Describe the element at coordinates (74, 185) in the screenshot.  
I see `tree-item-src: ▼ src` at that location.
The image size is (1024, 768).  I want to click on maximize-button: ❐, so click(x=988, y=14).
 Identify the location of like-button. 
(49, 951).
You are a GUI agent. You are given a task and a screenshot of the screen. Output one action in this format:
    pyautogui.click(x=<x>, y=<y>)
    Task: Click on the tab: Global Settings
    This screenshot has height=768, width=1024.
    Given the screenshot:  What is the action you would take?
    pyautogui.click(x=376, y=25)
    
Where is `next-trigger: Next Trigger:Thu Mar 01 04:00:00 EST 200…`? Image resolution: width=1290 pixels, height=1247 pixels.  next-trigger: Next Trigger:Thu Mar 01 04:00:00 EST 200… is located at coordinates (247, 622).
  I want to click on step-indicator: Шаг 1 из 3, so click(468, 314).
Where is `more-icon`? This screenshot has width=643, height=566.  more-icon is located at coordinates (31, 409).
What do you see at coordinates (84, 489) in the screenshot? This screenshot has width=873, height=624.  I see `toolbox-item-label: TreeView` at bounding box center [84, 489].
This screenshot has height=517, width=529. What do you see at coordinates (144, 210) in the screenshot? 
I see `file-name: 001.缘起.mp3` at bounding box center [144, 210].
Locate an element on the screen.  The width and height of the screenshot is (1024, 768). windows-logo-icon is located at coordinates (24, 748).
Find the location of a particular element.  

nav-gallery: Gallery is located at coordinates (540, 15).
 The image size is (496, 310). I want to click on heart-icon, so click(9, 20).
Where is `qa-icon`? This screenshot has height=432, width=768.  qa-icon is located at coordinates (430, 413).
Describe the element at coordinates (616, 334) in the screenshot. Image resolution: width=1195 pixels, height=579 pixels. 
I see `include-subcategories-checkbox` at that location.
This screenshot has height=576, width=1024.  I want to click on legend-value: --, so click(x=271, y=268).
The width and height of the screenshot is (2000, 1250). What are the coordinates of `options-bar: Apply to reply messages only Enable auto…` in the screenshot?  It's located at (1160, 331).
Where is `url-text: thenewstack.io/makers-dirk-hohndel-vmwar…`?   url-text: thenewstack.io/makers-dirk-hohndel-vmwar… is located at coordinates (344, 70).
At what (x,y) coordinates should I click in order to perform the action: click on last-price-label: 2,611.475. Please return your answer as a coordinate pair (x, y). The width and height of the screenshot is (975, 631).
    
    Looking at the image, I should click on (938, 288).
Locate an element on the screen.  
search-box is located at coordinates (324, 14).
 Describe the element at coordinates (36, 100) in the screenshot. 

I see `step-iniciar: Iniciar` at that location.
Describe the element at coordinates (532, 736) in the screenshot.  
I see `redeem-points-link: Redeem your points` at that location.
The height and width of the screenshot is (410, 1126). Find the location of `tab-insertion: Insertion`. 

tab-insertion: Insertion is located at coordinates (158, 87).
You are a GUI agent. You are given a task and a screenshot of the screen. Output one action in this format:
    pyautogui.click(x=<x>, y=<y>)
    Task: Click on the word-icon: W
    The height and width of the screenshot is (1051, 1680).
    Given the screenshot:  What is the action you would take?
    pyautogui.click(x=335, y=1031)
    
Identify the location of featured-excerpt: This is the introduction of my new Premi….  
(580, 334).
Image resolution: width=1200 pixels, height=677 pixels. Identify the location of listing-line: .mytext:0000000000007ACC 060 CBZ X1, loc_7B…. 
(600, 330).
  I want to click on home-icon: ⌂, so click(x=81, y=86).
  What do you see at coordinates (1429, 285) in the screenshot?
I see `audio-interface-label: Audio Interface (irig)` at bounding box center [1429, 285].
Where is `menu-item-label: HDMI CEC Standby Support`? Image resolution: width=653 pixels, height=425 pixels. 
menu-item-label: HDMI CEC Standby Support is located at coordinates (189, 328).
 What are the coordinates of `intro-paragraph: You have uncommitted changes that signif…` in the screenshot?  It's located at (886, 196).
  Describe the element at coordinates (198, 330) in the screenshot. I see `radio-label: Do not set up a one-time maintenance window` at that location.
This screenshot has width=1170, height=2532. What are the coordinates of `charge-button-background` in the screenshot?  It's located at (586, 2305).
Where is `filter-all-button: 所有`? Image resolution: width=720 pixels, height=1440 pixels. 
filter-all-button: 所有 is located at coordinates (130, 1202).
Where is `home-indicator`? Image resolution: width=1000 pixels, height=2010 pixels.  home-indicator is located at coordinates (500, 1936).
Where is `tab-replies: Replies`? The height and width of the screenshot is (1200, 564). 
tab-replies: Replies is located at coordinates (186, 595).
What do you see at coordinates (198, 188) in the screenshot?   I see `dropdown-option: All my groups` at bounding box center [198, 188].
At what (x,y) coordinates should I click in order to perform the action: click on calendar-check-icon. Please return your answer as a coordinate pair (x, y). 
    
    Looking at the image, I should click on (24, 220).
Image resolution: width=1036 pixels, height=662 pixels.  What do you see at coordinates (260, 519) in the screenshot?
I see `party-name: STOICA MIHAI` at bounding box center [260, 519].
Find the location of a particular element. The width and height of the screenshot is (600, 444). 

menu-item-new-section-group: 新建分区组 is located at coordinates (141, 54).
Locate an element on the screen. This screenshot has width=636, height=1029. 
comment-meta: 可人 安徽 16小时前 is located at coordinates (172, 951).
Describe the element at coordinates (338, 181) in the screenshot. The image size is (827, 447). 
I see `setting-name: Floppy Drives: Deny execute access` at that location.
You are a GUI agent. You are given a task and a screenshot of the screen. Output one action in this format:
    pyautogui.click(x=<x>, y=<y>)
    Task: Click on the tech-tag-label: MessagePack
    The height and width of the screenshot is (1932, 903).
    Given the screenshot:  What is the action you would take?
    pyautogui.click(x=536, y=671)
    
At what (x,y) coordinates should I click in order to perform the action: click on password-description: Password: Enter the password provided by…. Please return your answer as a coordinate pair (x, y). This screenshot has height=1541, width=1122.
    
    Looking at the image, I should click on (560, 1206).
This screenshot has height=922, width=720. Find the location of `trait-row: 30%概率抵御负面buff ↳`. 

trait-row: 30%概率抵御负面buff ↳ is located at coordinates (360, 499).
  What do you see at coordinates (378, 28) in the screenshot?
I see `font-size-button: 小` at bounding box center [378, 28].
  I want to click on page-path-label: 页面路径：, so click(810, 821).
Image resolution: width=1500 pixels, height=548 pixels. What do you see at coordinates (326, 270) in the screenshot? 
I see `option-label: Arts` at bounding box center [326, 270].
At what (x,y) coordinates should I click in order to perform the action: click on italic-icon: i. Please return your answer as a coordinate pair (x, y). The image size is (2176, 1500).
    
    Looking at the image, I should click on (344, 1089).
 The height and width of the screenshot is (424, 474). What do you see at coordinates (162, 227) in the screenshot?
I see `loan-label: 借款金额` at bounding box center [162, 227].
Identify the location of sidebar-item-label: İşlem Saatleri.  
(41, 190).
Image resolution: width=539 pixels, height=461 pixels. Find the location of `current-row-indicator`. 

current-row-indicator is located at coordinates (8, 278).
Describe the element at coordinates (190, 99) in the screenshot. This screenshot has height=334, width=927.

• WHAT IS REQUIRED:
Please state how many lines in the rows above contain the string "item", matching case exactly, and reply with that number alone.

• ANSWER TO THIS TASK:
6